There is some evidence that systemic inflammation may be associated with survival in patients with prostate cancer; however, it is unclear whether this is independent of grade. We therefore investigated the role of inflammation-based prognostic scores, the modified Glasgow Prognostic Score (mGPS) and neutrophil lymphocyte ratio (NLR), and their associations with Gleason grade in patients with prostate cancer.

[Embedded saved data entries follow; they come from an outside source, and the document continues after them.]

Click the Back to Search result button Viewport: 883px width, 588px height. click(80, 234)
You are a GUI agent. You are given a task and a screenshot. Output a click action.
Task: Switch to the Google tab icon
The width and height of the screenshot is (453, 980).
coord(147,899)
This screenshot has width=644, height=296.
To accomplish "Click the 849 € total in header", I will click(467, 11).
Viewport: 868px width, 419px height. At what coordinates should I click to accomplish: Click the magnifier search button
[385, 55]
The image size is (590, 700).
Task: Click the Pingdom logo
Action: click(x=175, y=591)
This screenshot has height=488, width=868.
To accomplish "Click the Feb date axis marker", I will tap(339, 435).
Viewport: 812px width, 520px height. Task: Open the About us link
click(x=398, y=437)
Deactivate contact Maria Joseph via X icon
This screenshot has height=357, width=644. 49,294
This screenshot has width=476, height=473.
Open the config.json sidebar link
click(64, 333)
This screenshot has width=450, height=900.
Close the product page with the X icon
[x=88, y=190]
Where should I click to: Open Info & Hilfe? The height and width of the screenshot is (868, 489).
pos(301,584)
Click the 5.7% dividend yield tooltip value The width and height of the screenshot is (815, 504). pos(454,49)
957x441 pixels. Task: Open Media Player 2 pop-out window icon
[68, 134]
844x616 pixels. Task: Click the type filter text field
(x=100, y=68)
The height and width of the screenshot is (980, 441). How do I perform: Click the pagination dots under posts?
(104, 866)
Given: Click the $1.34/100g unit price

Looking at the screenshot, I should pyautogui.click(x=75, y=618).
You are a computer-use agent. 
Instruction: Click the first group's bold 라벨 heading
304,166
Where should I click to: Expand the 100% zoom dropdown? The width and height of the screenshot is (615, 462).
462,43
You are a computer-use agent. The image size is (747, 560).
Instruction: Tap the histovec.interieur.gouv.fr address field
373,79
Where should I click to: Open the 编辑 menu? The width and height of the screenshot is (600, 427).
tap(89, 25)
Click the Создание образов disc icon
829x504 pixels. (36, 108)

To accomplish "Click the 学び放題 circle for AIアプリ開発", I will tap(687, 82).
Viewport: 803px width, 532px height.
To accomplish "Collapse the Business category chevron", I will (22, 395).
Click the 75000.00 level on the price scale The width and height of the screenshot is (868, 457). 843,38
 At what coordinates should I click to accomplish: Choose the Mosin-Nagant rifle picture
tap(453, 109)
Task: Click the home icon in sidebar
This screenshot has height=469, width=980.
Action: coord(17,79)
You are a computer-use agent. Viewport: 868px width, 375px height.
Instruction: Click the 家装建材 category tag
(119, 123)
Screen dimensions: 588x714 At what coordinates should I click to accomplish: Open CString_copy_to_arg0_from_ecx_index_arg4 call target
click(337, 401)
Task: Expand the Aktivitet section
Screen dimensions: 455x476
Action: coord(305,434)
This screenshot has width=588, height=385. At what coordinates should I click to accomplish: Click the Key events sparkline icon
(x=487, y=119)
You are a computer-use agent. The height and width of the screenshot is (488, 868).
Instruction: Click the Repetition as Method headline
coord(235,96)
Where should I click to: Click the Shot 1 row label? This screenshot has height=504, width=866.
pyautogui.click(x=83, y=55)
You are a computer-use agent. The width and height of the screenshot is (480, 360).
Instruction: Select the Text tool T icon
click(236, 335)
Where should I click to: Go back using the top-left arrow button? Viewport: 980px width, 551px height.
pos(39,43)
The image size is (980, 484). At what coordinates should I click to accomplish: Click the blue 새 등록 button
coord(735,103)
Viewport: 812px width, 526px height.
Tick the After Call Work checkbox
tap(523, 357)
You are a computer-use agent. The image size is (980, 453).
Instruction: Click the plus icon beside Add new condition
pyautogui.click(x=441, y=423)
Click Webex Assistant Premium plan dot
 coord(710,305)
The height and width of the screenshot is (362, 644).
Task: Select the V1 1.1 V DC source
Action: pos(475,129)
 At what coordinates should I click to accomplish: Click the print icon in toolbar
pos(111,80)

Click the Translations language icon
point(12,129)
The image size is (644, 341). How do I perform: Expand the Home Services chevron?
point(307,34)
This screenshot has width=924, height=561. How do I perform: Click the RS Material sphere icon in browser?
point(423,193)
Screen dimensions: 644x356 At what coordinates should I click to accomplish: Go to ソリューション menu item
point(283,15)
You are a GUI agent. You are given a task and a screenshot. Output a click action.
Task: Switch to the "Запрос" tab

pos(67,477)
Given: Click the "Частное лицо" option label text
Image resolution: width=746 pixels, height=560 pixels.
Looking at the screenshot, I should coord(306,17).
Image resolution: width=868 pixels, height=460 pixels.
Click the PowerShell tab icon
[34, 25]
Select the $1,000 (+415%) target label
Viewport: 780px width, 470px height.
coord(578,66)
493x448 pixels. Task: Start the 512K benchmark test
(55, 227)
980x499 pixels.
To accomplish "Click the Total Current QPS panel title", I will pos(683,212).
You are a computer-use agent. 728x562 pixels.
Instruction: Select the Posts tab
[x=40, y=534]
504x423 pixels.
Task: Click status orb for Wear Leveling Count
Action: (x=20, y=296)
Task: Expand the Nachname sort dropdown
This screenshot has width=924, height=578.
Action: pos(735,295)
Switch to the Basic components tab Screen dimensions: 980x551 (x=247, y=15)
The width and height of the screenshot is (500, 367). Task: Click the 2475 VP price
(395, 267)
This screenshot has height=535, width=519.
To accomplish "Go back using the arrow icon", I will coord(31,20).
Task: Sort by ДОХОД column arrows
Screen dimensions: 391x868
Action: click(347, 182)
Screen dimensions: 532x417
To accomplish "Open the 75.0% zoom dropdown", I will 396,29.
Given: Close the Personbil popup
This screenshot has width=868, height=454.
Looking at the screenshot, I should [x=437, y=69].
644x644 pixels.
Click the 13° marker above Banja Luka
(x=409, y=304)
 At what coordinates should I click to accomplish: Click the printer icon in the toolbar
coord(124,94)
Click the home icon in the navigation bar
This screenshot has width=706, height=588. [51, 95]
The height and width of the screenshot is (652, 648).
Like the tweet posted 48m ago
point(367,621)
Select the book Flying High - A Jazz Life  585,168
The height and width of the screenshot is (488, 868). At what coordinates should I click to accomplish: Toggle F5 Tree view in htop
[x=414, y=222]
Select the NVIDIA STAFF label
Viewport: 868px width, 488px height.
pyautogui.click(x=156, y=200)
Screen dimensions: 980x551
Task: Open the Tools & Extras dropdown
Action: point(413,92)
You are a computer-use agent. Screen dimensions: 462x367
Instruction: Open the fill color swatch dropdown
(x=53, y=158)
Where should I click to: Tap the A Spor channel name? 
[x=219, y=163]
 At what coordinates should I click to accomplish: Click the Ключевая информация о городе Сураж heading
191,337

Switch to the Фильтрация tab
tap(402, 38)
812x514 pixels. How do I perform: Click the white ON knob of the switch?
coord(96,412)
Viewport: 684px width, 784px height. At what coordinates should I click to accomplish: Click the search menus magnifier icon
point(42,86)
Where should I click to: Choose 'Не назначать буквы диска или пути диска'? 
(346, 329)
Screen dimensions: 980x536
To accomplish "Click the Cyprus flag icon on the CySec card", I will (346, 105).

Patients from a cohort, the Glasgow Inflammation Outcome Study, who had diagnosis of prostate cancer, were included in this study. The mGPS was constructed by combining C-reactive protein and albumin whereas NLR by calculating the ratio of neutrophils to lymphocytes. We estimated 5-year relative survival and relative excess risk (RER) of death by mGPS and NLR categories after adjusting for age, socioeconomic circumstances and Gleason grade.


In all, 897 prostate cancer patients were identified; of those 422 (47%) died during a maximum follow-up of 6.2 years. Systemic inflammation appeared to have significant prognostic value. The mGPS predicted poorer 5-year overall and relative survival independent of age, socioeconomic circumstances, disease grade and NLR. Raised mGPS also had a significant association with excess risk of death (mGPS 2: RER =2.41, 95% confidence interval 1.37-4.23) among aggressive, clinically significant prostate cancer (Gleason grades 8-10).


The mGPS is a strong measure of systemic inflammation, when compared with NLR. Prostate cancer patients with a raised mGPS had significantly higher risk of death for overall as well high-grade disease. Inflammation-based prognostic scores predict outcome in patients with prostate cancer and should be added to their routine clinical assessment.

[PubMed - indexed for MEDLINE]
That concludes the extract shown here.